There are also some other developments - the Tánaiste has agreed that persons resident in State provided accommodation centres should have access to both the Ombudsman and the Ombudsman for Children and work is underway to amend the relevant legislation to allow that to happen. The Minister for Education and Skills has extended the Pilot Student Support Scheme for those in the protection system for 2016/17. Generally speaking, this scheme provides supports in line with the current Student Grant Scheme to eligible school leavers who are in the protection system
The Government is also committed to improving the living conditions for those in State provided accommodation. Work is under way to meeting the recommendations dealing directly with that accommodation in respect of increases in the living space and catering facilities especially for those with families and children. These improvements will of necessity take some time to implement but I can assure you all that they will be implemented
All in all some 140 of the recommendations in that report have either been implemented or are in the process of being implemented
For my part and in order to develop a greater understanding of the issues that face asylum seekers on the ground, I have already visited a number of accommodation centres throughout the country and I hope to visit many more in the coming weeks. Today’s conference is a welcome addition to that store of knowledge.
All of the persons that I have referred to – those seeking protection, migrants and all of their families - bring with them a richness of culture of their own, a set of values of their own and a way of life of their own. These inform our existing culture so that together we can all, and I repeat all benefit.

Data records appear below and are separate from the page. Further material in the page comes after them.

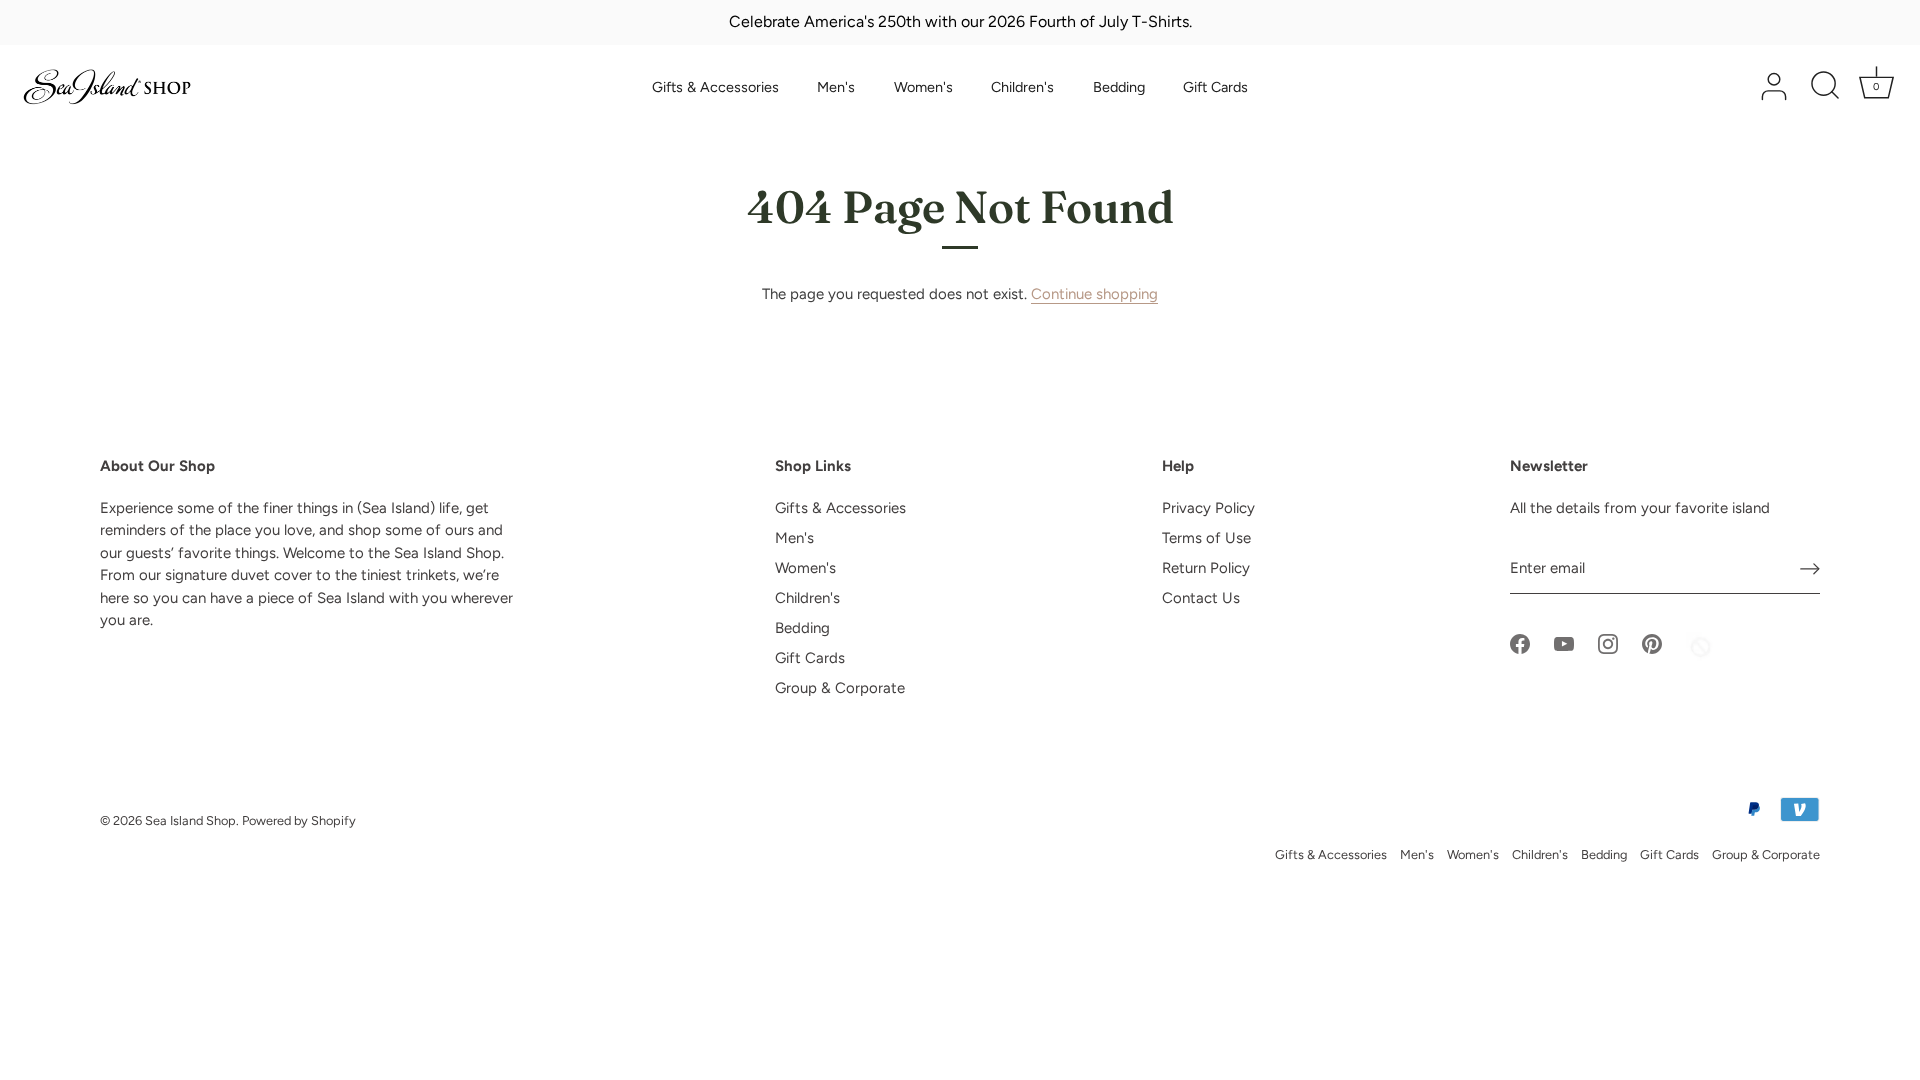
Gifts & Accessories (715, 87)
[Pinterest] (1652, 643)
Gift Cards (1215, 87)
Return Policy (1206, 568)
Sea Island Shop (190, 820)
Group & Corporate (840, 688)
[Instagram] (1608, 643)
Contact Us (1201, 598)
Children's (1022, 87)
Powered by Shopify (299, 820)
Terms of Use (1206, 538)
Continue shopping (1094, 294)
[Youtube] (1564, 643)
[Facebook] (1520, 643)
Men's (836, 87)
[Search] (1825, 87)
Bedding (1119, 87)
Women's (923, 87)
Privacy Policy (1208, 508)
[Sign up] (1810, 569)
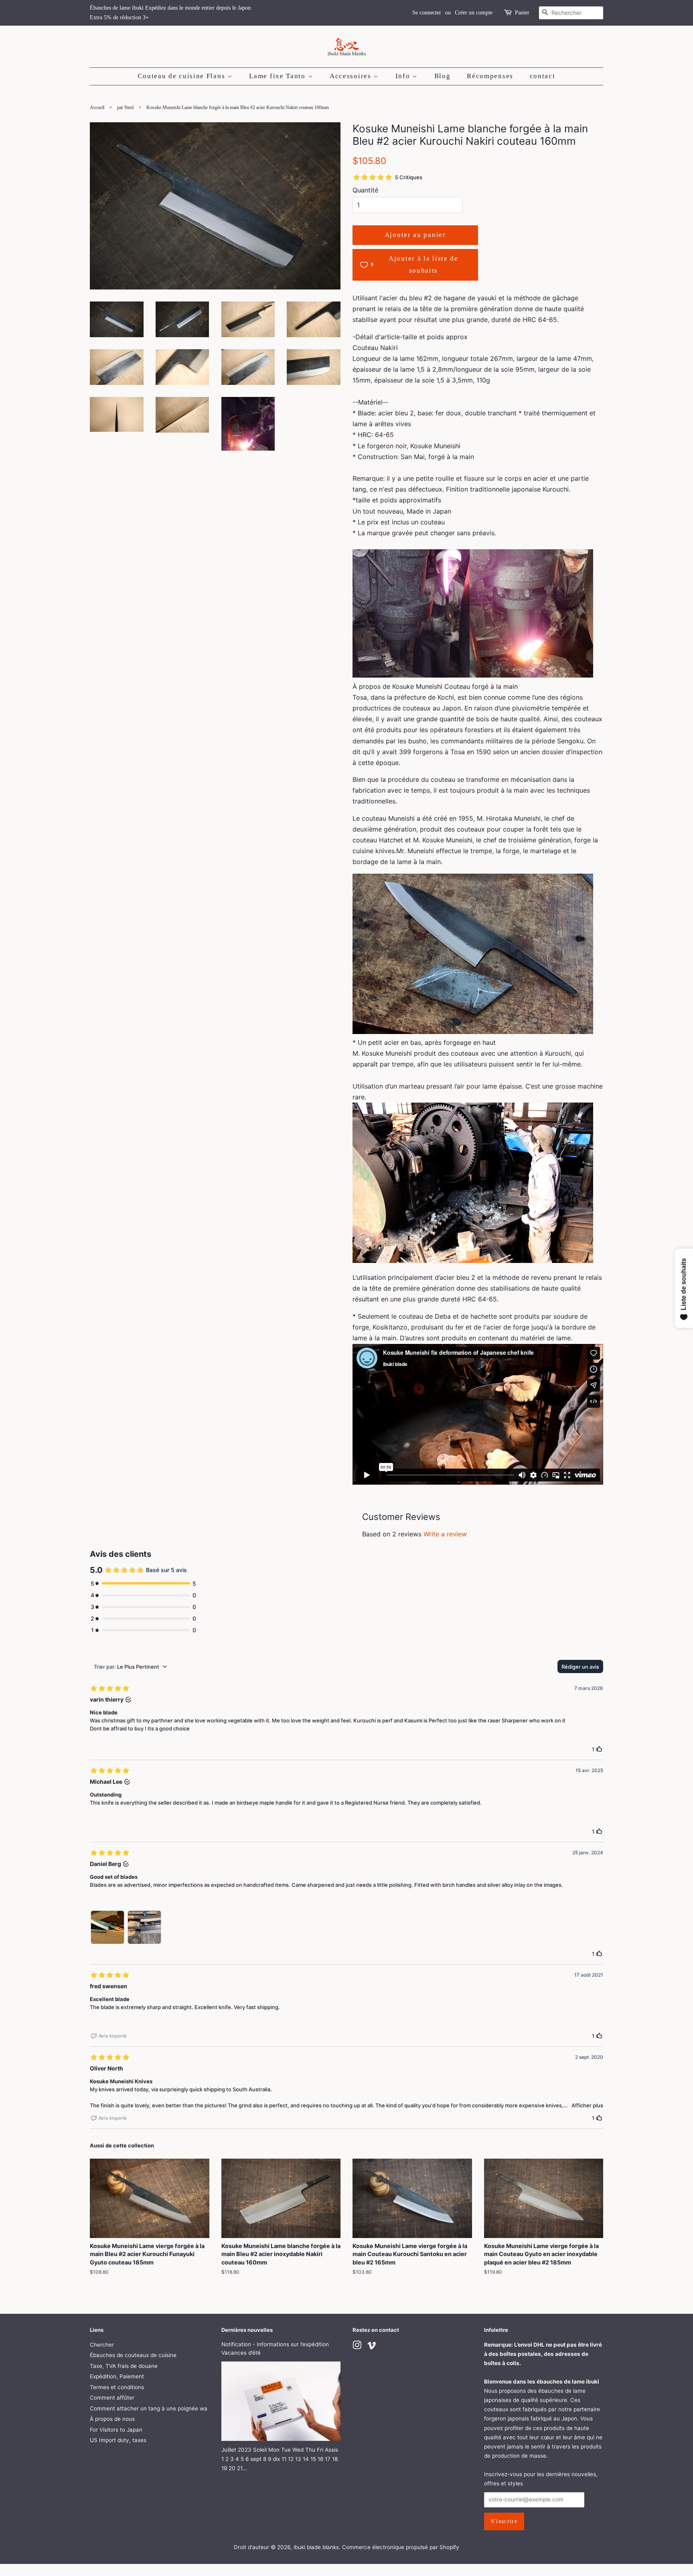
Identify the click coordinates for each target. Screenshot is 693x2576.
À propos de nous (112, 2419)
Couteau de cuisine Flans (182, 76)
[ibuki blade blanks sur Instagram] (357, 2346)
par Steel (125, 107)
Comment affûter (112, 2397)
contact (542, 76)
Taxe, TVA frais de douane (124, 2366)
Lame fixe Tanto (278, 76)
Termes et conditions (117, 2387)
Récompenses (490, 76)
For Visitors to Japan (116, 2429)
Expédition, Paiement (117, 2376)
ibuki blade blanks (316, 2547)
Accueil (97, 107)
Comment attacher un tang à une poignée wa (148, 2408)
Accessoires (351, 76)
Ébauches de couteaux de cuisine (133, 2355)
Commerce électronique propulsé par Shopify (400, 2547)
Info (404, 76)
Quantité (365, 190)
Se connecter (426, 13)
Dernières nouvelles (247, 2330)
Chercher (102, 2344)
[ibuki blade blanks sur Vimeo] (371, 2346)
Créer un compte (473, 13)
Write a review (445, 1534)
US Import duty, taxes (118, 2440)
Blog (442, 76)
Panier (522, 13)
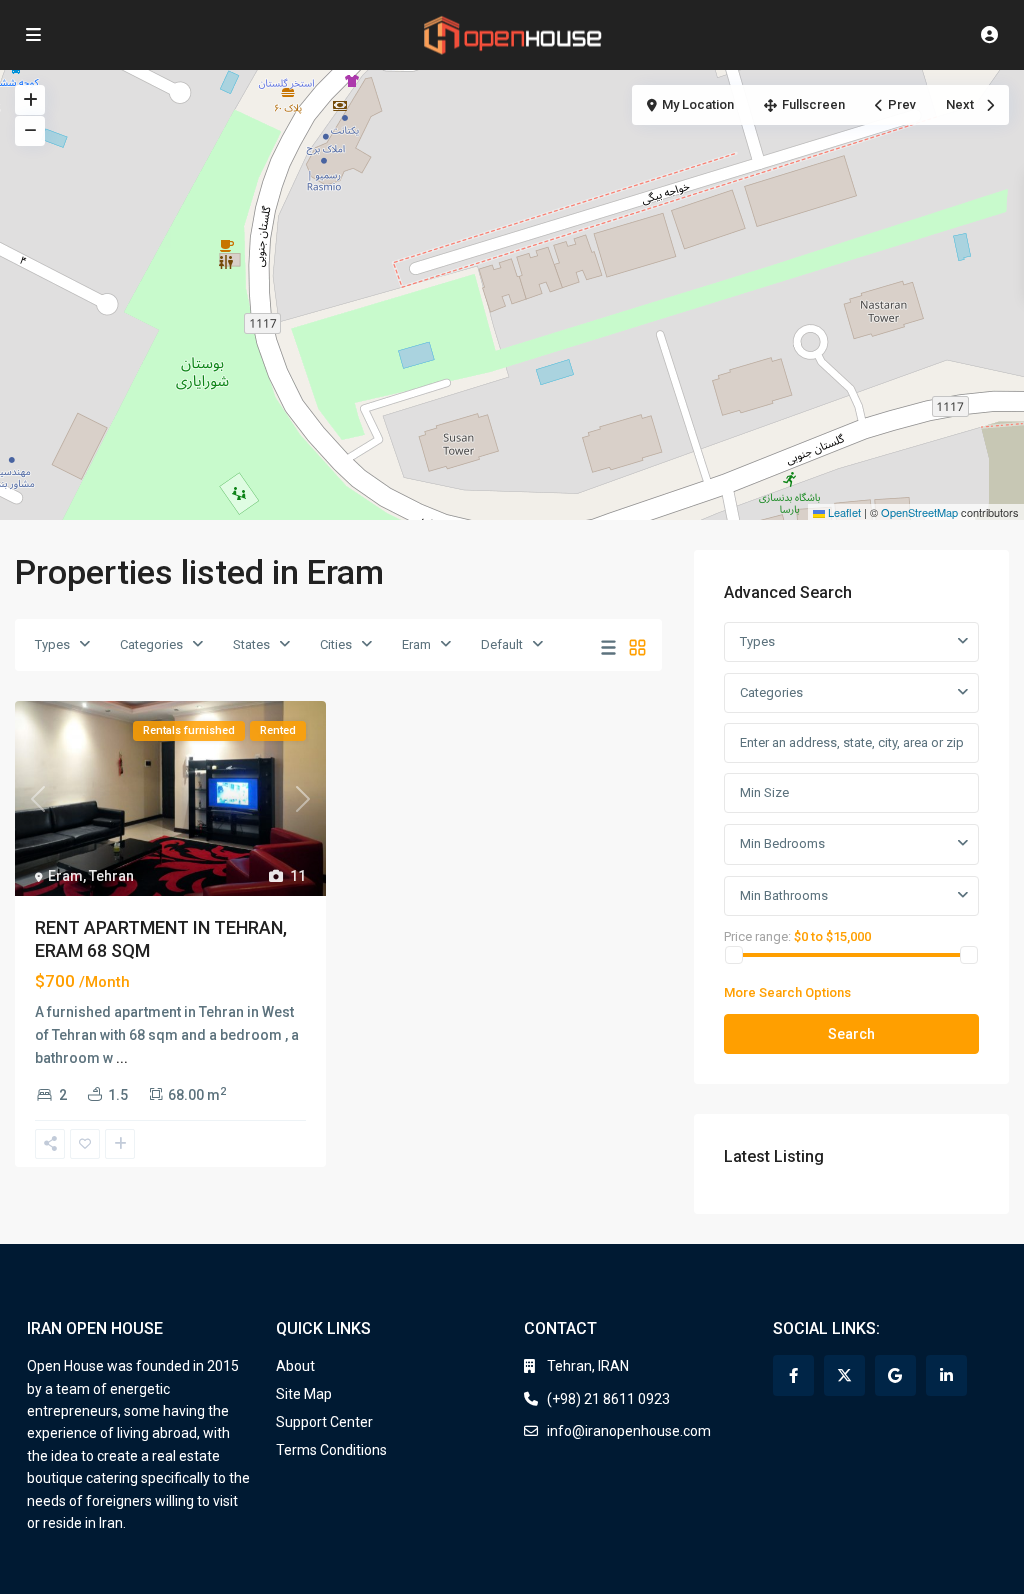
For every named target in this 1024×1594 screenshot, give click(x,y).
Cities (336, 644)
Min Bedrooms (782, 843)
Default (502, 644)
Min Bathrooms (784, 895)
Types (52, 644)
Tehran (111, 876)
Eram (416, 644)
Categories (151, 644)
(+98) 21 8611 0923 (608, 1399)
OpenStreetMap (919, 512)
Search (851, 1034)
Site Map (304, 1394)
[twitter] (844, 1375)
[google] (895, 1375)
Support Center (324, 1422)
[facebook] (793, 1375)
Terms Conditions (331, 1450)
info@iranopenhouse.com (629, 1431)
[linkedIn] (946, 1375)
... (122, 1058)
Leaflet (843, 512)
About (295, 1366)
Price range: (757, 936)
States (251, 644)
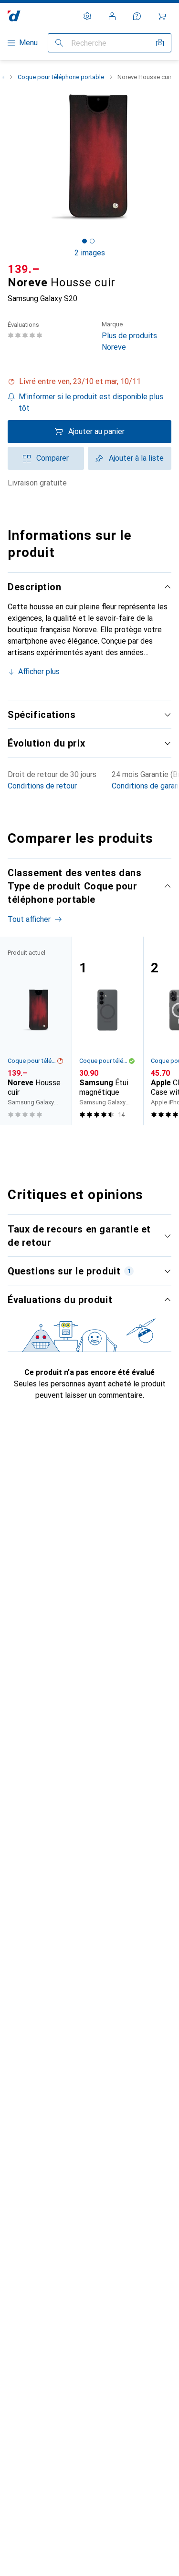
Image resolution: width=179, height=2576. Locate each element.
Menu (28, 42)
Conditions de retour (42, 785)
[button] (89, 381)
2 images (89, 252)
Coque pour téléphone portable (61, 77)
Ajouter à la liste (136, 458)
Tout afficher (29, 919)
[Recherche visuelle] (159, 42)
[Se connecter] (112, 16)
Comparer (52, 458)
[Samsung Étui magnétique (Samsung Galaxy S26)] (107, 1031)
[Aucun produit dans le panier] (161, 16)
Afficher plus (39, 671)
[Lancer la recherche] (59, 42)
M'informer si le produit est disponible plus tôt (91, 402)
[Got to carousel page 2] (92, 241)
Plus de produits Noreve (129, 336)
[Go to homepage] (14, 15)
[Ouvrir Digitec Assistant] (137, 16)
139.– (24, 269)
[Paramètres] (87, 16)
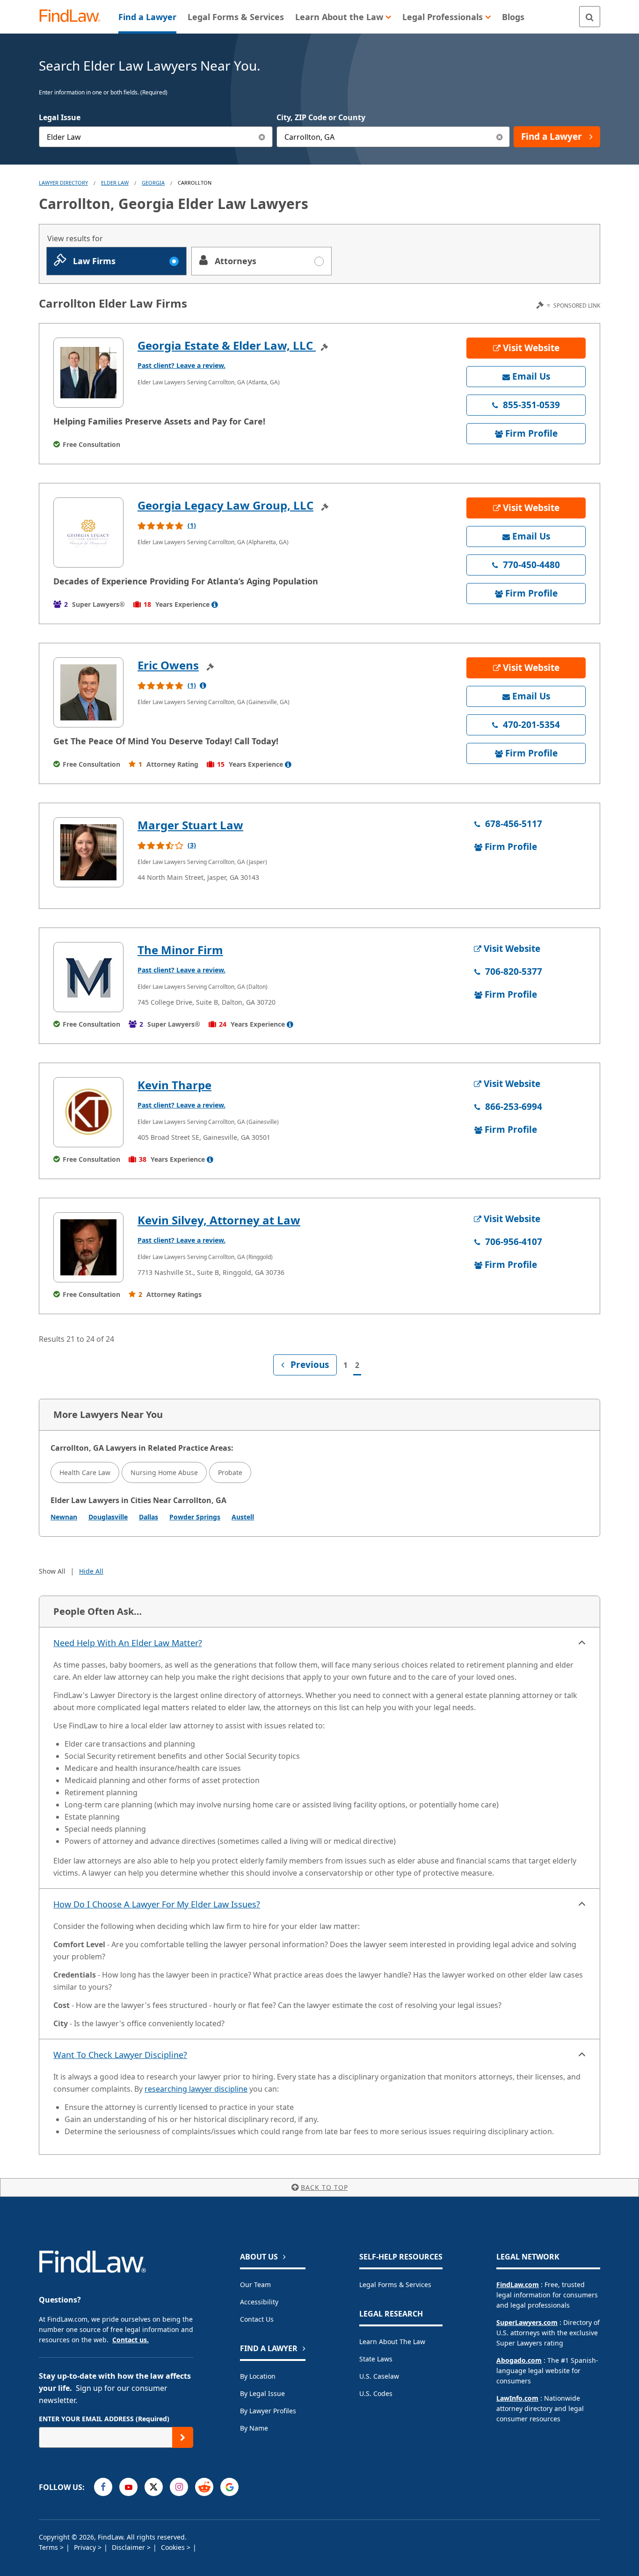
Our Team (255, 2284)
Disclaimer (129, 2547)
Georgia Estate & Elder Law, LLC (227, 345)
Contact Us (257, 2319)
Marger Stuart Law (190, 825)
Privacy (86, 2547)
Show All (52, 1571)
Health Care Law (84, 1472)
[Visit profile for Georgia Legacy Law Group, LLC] (88, 532)
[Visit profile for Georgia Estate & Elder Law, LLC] (88, 372)
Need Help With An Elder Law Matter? (127, 1642)
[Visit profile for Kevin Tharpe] (88, 1112)
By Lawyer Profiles (268, 2410)
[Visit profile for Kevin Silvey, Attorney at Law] (88, 1247)
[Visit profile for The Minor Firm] (88, 977)
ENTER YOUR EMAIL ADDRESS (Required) (104, 2418)
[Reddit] (204, 2487)
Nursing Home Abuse (164, 1472)
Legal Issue (59, 117)
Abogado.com (519, 2360)
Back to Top (324, 2187)
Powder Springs (194, 1516)
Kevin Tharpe (174, 1085)
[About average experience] (214, 604)
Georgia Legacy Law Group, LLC (225, 505)
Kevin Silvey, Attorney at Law (219, 1220)
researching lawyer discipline (196, 2089)
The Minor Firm (180, 949)
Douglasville (108, 1516)
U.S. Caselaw (379, 2376)
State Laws (375, 2358)
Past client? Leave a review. (181, 365)
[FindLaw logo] (73, 17)
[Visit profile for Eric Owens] (88, 692)
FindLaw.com (517, 2284)
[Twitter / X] (154, 2487)
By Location (258, 2376)
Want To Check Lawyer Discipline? (120, 2054)
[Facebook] (103, 2487)
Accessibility (259, 2301)
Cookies (174, 2547)
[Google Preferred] (229, 2487)
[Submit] (182, 2437)
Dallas (148, 1516)
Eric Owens (168, 665)
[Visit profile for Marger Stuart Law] (88, 852)
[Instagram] (179, 2487)
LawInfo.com (517, 2398)
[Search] (589, 16)
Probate (230, 1472)
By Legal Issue (262, 2393)
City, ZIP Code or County (320, 117)
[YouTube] (128, 2487)
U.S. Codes (375, 2393)
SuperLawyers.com (527, 2322)
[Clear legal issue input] (262, 136)
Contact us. (130, 2339)
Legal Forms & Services (395, 2284)
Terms (49, 2547)
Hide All (91, 1571)
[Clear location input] (499, 136)
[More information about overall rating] (203, 685)
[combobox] (156, 136)
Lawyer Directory (63, 182)
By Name (254, 2428)
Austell (243, 1516)
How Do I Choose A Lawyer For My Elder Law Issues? (156, 1904)
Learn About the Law (392, 2341)
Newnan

Shortly you will see a presentation of music and song – rap to those in the know - entitled “Endless Opportunities”. Together, and I stress together, our existing communities, our new communities and those soon to arrive offer us all endless opportunities for the new century. Opportunities for growth as human beings, opportunities for growth in our culture and growth in our economy. It is up to all of us to capitalise on these opportunities for the benefit of all concerned.